━━━ Metin bölümü ━━━

Yurt dışında yaşayan ve Türkiye Cumhuriyeti’nde üniversite eğitimine devam eden öğrenciler “uluslararası öğrenci” diye tanımlanmaktadır. Bu kavrama sahip binlerce genç her yıl Türkiye’ye gelmekte ve üniversite eğitimine başlamaktadır.
Türkiye Cumhuriyeti’nin Türk yükseköğretim sektörünü cazibe merkezi haline getirmek için yürüttüğü politikalar ve sivil toplum kuruluşları ile üniversitelerin yurtdışında yaptığı tanıtım ve işbirliği faaliyetleri etkisini yavaş yavaş göstermiştir. Gerek Türkiye Cumhuriyeti tarafından gerek sivil toplum kuruluşları ile üniversiteler tarafından yapılan bu tanıtım faaliyetleri sonucu ön lisans, lisans, yüksek lisans ve doktora eğitimi için farklı ülkelerden Türkiye’ye gelen öğrenci sayısı her geçen yıl artmıştır. 5 yıl içerisinde bu rakam yüzde 182 artış göstermiştir.
Hürriyet gazetesinin 17 Haziran 2016’da internet sitesinde yayınladığı bilgiye göre Türkiye’de 2011-2012 akademik yılında 31 bin 170 olan Türkiye’de öğrenim gören uluslararası öğrenci sayısı 2015-2016 yılına geldiğimizde yüzde 182 artış göstermiştir. 87 bin 903 uluslararası öğrenci Türkiye’de eğitim hayatına devam etmektedir.
Yüksek Öğretim Kurumu verilerinden edinilen bilgilere göre 2015-2016 akademik yılında 87 bin 903’e ulaşan öğrenciler 181 farklı ülkeden gelmiştir. 181 ülkeden gelen bu uluslararası öğrencilerin 60 bin 156’sı erkek, 27 bin 747’si de bayanlardan oluşmaktadır. Aynı verilere göre Azerbaycan, Türkiye’ye en fazla öğrenci gönderen ülke konumundadır. Azerbaycan’dan Türkiye’ye gelen öğrenci sayısı 12 bin 504’tür. Türkmenistan 9 bin 903 öğrenci ile ikinci sırada yer alırken, bu ülkeyi 9 bin 689 öğrenciyle Suriye takip etmektedir. Sırasıyla 5 bin 661 öğrenciyle İran, 4 bin 414 öğrenciyle Irak, 4 bin 338 öğrenciyle Afganistan, bin 994 öğrenciyle Kırgızistan, bin 993 öğrenciyle Yunanistan, bin 986 öğrenciyle Kazakistan ve bin 668 öğrenciyle Libya Türkiye’ye en fazla öğrenci gönderen diğer ülkelerdir. Az sayıda da olsa Fiji, Ekvator, Surinam, Honduras gibi binlerce kilometre uzaklıktaki ülkelerden öğrenciler de Türkiye’nin farklı üniversitelerinde öğrenim görmektedir.

━━━ Sağlanan bilgiler ━━━

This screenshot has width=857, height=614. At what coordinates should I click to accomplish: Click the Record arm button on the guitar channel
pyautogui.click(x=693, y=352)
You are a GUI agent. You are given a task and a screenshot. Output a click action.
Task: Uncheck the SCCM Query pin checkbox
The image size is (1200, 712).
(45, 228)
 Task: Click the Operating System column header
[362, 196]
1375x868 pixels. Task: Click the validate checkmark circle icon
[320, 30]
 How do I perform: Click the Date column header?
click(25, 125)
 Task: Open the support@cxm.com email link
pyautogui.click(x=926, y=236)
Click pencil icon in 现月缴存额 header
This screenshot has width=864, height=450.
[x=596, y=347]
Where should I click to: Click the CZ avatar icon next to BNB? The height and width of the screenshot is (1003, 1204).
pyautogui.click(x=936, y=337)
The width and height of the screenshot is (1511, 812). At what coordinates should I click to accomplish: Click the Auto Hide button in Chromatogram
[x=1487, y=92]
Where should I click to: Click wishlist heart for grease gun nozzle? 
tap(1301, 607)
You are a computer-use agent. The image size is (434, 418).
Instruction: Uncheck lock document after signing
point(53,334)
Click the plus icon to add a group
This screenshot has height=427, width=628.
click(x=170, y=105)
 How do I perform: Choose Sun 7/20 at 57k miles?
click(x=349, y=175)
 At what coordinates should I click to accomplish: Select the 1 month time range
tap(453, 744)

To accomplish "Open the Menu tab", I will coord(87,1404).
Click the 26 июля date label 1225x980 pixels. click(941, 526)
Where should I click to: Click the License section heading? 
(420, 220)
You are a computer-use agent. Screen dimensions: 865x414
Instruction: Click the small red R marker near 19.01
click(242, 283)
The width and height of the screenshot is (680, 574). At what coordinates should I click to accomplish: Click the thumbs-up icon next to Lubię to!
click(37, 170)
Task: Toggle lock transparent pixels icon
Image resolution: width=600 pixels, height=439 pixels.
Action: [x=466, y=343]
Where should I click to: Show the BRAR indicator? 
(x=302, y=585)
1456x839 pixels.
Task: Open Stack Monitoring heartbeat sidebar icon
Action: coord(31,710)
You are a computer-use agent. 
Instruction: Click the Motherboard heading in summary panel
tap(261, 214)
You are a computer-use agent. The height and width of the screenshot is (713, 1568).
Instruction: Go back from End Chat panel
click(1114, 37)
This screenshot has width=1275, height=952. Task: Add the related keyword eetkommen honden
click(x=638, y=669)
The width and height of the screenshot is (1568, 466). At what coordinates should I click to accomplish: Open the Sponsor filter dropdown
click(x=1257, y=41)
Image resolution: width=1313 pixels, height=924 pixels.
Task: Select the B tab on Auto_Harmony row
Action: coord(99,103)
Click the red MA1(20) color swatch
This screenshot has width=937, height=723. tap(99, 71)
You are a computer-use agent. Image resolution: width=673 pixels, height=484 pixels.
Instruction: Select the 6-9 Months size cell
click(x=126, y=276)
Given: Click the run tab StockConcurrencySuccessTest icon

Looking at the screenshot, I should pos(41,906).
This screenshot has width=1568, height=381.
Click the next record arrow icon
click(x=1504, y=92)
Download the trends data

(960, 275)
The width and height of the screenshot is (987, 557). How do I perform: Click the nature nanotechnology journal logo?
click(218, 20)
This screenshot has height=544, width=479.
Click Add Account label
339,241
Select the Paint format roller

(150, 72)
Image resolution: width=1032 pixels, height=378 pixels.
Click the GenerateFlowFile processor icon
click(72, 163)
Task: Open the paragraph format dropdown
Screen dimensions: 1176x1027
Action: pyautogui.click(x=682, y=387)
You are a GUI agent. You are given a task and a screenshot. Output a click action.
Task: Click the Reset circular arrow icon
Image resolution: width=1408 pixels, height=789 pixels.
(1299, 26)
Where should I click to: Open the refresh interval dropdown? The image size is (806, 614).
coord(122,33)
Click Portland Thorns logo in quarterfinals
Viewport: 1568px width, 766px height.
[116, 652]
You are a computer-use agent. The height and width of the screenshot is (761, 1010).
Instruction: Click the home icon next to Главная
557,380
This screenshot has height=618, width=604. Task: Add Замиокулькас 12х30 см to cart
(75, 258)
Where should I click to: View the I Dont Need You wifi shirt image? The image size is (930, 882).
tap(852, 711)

━━━

Yönerge ▸
Uluslararası öğrencilerle ilgili metinde “Yurt dışında yaşayan” sözcüklerini içeren yerle açılıp “rakam yüzde 182 artış göstermiştir.” ile kapanan bölümü hiç değiştirmeden yazar mısınız? Yalnızca metindeki bilgilere dayanın.

Yanıt ▸
Yurt dışında yaşayan ve Türkiye Cumhuriyeti’nde üniversite eğitimine devam eden öğrenciler “uluslararası öğrenci” diye tanımlanmaktadır. Bu kavrama sahip binlerce genç her yıl Türkiye’ye gelmekte ve üniversite eğitimine başlamaktadır.
Türkiye Cumhuriyeti’nin Türk yükseköğretim sektörünü cazibe merkezi haline getirmek için yürüttüğü politikalar ve sivil toplum kuruluşları ile üniversitelerin yurtdışında yaptığı tanıtım ve işbirliği faaliyetleri etkisini yavaş yavaş göstermiştir. Gerek Türkiye Cumhuriyeti tarafından gerek sivil toplum kuruluşları ile üniversiteler tarafından yapılan bu tanıtım faaliyetleri sonucu ön lisans, lisans, yüksek lisans ve doktora eğitimi için farklı ülkelerden Türkiye’ye gelen öğrenci sayısı her geçen yıl artmıştır. 5 yıl içerisinde bu rakam yüzde 182 artış göstermiştir.